作者： Xuepu Jin*1, Binghuang Zhang*1, Yu Sun*1, Yahan Duan1, Junchen Lu1, Jiannan Liu2, Jiahuai Han1,3,4, Yingying Zhang1 1State Key Laboratory of Cellular Stress Biology, School of Life Sciences, Faculty of Medicine and Life Sciences,Xiamen University, 2Technology Center,Shanxi Xinghuacun Fenjiu Distillery Co., Ltd., 3Research Unit of Cellular Stress of CAMS, Cancer Research Center of Xiamen University, Xiang'an Hospital of Xiamen University, School of Medicine,Xiamen University, 4Laboratory Animal Center,Xiamen University

简介：

Overview

This article presents a protocol for labeling proteins with a fluorescence protein tag in zebrafish larvae, facilitating the visualization of low-abundance proteins. The method enhances the imaging of proteins expressed in zebrafish, streamlining the donor construction process.

Key Study Components

Area of Science

Neuroscience
Biotechnology
Protein Imaging

Background

Fluorescence tagging is crucial for studying protein localization.
Zebrafish are a valuable model organism in biological research.
Low-abundance proteins pose challenges for visualization.
Efficient donor construction is essential for successful tagging.

Purpose of Study

To develop a reliable protocol for protein labeling in zebrafish.
To improve visualization techniques for low-abundance proteins.
To simplify the donor construction process for researchers.

Methods Used

Optimization of fluorescence protein tagging.
Incorporation of components into the backbone for efficiency.
Transmission screen workflow for inheritable nucleus accumulation.
Assessment of protein expression and localization in zebrafish.

Main Results

The protocol successfully labels proteins in zebrafish larvae.
Enhanced visualization of low-abundance proteins was achieved.
Streamlined donor construction process was validated.
The method shows potential for broader applications in protein research.

Conclusions

This protocol provides a valuable tool for researchers studying proteins in zebrafish.
It addresses challenges associated with low-abundance protein visualization.
Future studies can build on this method for various applications.

Frequently Asked Questions

What is the main advantage of this protocol?
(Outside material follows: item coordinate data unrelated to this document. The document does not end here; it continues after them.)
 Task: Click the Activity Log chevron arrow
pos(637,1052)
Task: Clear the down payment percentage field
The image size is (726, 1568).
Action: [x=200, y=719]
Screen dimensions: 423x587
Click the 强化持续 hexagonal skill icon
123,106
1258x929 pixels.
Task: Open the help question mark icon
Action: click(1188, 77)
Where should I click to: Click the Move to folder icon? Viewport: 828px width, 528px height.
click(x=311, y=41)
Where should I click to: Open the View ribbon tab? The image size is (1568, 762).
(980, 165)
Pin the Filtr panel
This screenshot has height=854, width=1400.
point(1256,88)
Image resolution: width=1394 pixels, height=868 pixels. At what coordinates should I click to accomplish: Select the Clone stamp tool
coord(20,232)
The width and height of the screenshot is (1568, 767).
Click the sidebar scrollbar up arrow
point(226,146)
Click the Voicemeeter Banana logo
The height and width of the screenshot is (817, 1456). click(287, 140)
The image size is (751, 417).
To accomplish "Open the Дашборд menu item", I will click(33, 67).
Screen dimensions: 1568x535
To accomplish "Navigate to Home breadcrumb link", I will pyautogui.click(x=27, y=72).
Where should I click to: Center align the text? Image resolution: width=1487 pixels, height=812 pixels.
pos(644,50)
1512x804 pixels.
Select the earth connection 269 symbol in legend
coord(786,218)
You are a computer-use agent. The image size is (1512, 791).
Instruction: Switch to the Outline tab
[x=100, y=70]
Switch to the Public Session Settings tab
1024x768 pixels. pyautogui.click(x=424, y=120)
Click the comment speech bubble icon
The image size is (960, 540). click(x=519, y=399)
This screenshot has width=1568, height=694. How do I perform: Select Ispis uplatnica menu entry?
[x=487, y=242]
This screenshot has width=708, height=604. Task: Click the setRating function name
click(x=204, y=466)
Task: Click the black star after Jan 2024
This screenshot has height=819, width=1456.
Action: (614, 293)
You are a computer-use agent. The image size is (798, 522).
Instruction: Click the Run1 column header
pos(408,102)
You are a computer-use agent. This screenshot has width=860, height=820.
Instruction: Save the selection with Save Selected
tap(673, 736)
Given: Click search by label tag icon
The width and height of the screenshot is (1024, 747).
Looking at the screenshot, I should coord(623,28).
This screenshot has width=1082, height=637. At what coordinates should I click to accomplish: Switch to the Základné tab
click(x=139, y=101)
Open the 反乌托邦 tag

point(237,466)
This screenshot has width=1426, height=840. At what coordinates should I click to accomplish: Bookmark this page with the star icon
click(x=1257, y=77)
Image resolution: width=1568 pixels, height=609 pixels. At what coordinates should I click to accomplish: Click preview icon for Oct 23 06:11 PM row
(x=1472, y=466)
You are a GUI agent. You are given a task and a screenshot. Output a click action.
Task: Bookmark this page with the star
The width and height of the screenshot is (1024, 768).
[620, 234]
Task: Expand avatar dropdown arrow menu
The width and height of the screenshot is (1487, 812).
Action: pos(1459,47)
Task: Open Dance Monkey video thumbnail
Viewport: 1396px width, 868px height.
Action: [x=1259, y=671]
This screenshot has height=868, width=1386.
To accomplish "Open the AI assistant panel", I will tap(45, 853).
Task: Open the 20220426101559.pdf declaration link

The protocol simplifies the process of labeling low-abundance proteins in zebrafish, enhancing visualization capabilities.

Can this method be applied to other organisms?

While optimized for zebrafish, the principles may be adapted for use in other model organisms.

What are the key components of the donor construction?

The donor construction includes a backbone with optimized components for efficient protein tagging.

How does this method improve protein imaging?

It enhances the ability to visualize proteins that are expressed at low levels, which is often challenging.

Is prior experience required to use this protocol?

Some familiarity with molecular biology techniques is beneficial, but the protocol is designed to be accessible.

Here, we present a protocol to label proteins with a fluorescence protein tag in zebrafish larvae, a newly developed and modified in vivo system especially useful for visualizing low-abundance proteins in zebrafish.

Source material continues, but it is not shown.